State officials still unclear how fast unemployment checks will go out | Beaufort County Now

Gov. Roy Cooper says the state Division of Employment Security is buried under a “mountain of claims,” receiving more than 20,000 requests for Unemployment Insurance benefits Sunday, March 29. carolina journal, state officials, unemployment checks, division of employment security, april 1, 2020
Coronavirus Disease 2019 (COVID-19)

State officials still unclear how fast unemployment checks will go out

Publisher's note: This post appears here courtesy of the Carolina Journal, and written by CJ Staff.


    Gov. Roy Cooper says the state Division of Employment Security is buried under a "mountain of claims," receiving more than 20,000 requests for Unemployment Insurance benefits Sunday, March 29. By contrast, the agency dealt with about 25,000 claims a month during the Great Recession and is set up to handle about 3,000 claims weekly.

    But during a Tuesday news conference, Cooper couldn't say how many of the more than 300,000 claims filed since March 16 have been processed - or how soon the checks will go out. It's also unclear how quickly DES will be able to deal with the added $600 weekly benefit that's part of the federal Coronavirus Aid, Relief, and Economic Security Act President Trump signed into law last week. North Carolina's benefits are capped at $350 a week.

    The number of North Carolinians getting checks eventually will become public. DES makes two weekly reports to the U.S. Department of Labor: weekly initial claims and "continued claims," which counts the people receiving benefits.
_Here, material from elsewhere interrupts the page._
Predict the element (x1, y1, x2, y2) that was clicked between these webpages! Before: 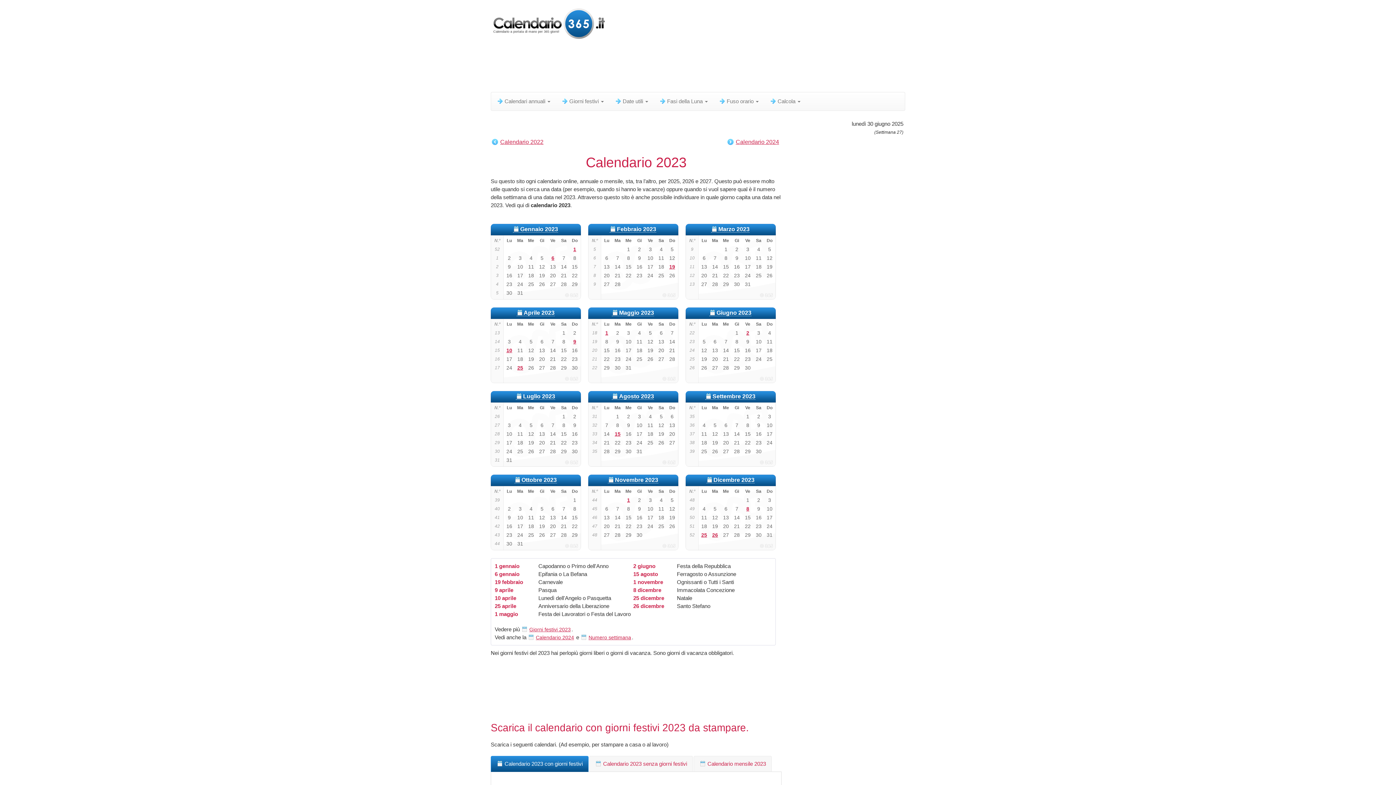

    Those reports are published on the federal department's website, after what appears to be a three-week lag. For example, the most current federal report reflects activity from the week ending March 7. From North Carolina, 3,533 initial claims were filed and 19,683 continued claims reported. The state's UI system had 4,381,417 covered workers.

    State policymakers have to get ready for another group of workers who qualify for UI benefits under the CARES Act, but aren't covered by the unemployment system: self-employed workers and independent contractors.
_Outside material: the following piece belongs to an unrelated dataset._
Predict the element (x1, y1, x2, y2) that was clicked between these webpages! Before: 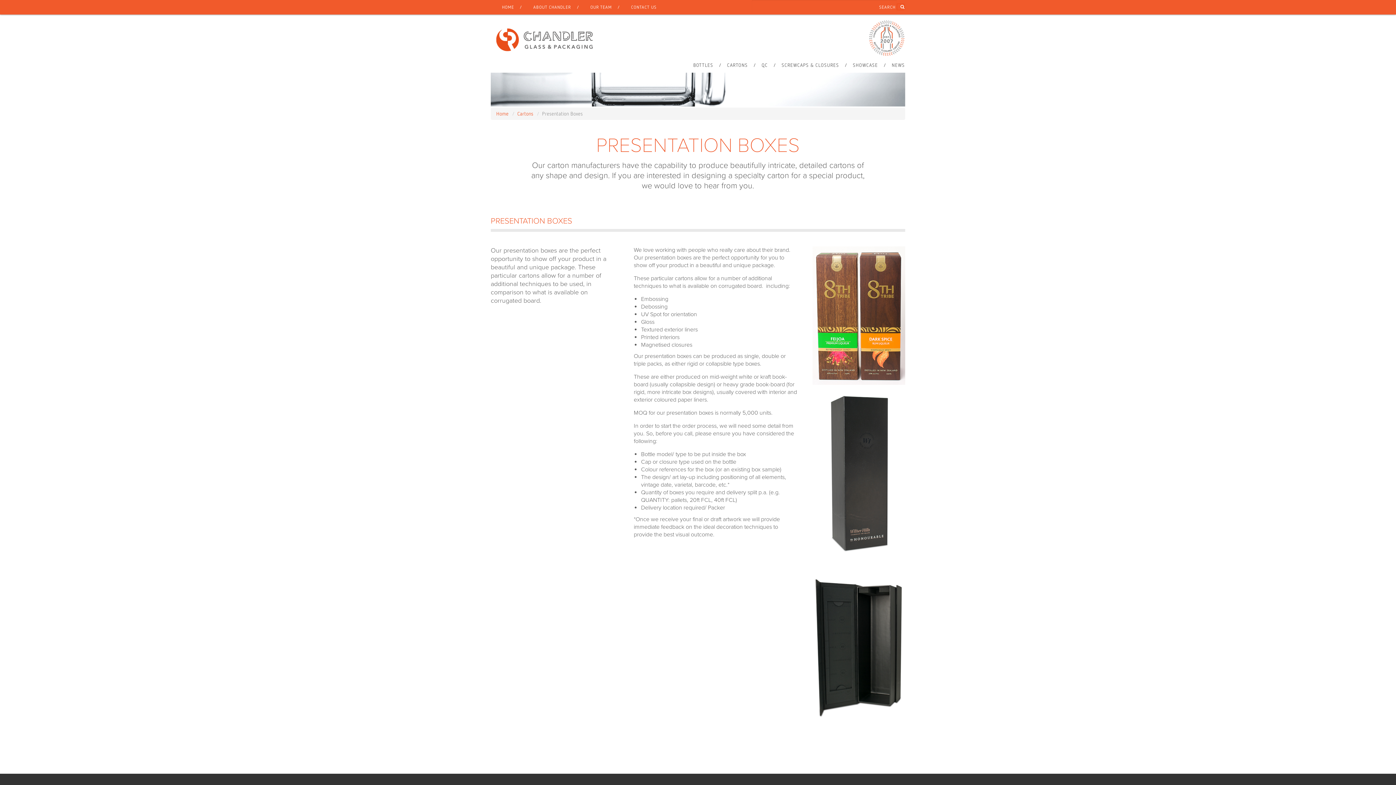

    State Rep. Julia Howard, R-Davie, said she's not sure how they'll handle benefits to people who aren't in the UI system. Howard co-chairs the Joint Legislative Oversight Committee on Unemployment Insurance. She agreed with Cooper, telling Carolina Journal that DES is overwhelmed and trying to get payments out.
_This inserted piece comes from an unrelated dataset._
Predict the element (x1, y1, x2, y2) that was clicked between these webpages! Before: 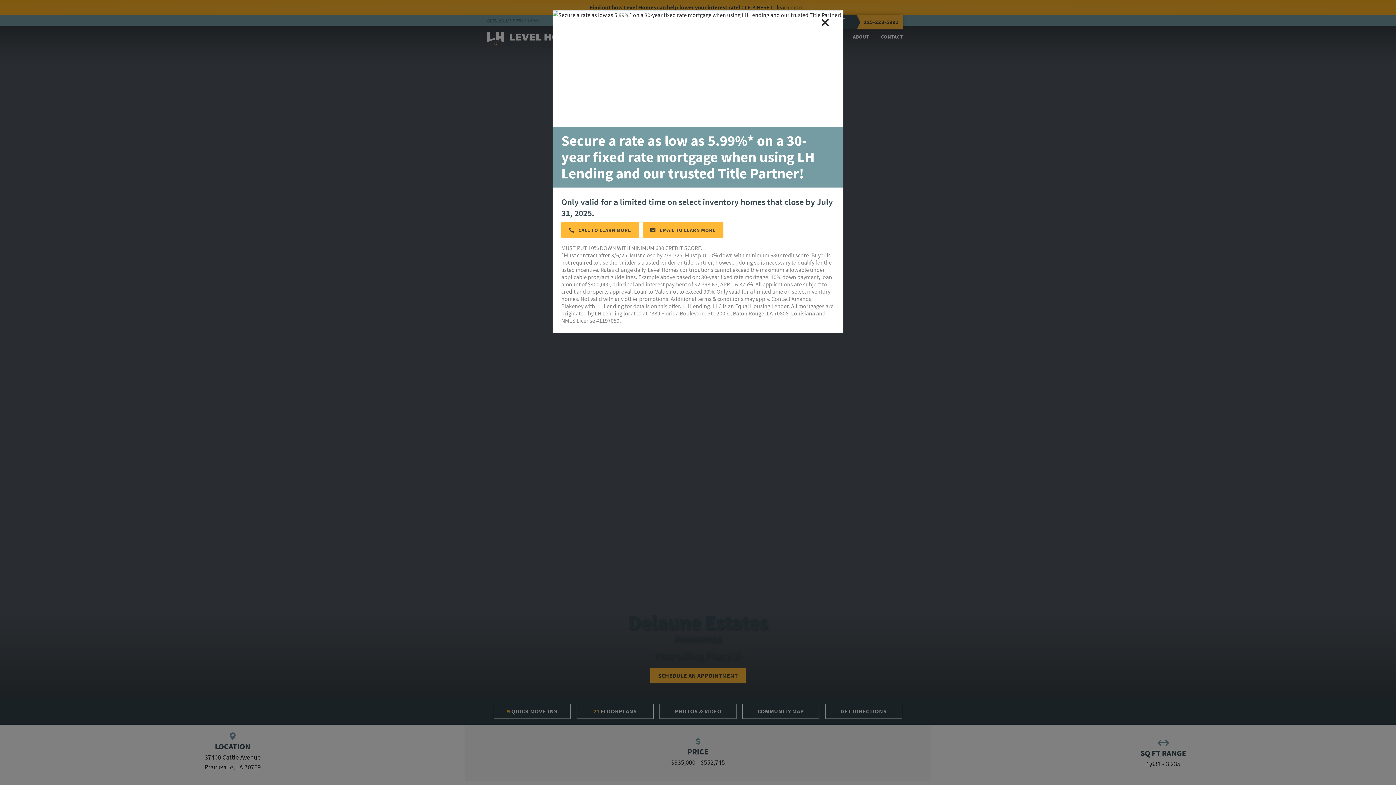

    State Sen. Wiley Nickel, D-Wake, another member of the UI committee, told CJ he was concerned with maximizing the federal benefits. He also wants to make sure people can file online - another concern Cooper shared at Tuesday's news conference. Nickel said more data would be helpful but it wasn't the highest priority.

    How soon will the agency share information about claims in the works and checks issued?

    "We are reviewing multiple requests for data and will update you when we are prepared to release additional information. Our primary focus is improving our operations to assist claimants and employers, while preparing to implement the new federal programs," DES spokeswoman Kerry McComber told CJ.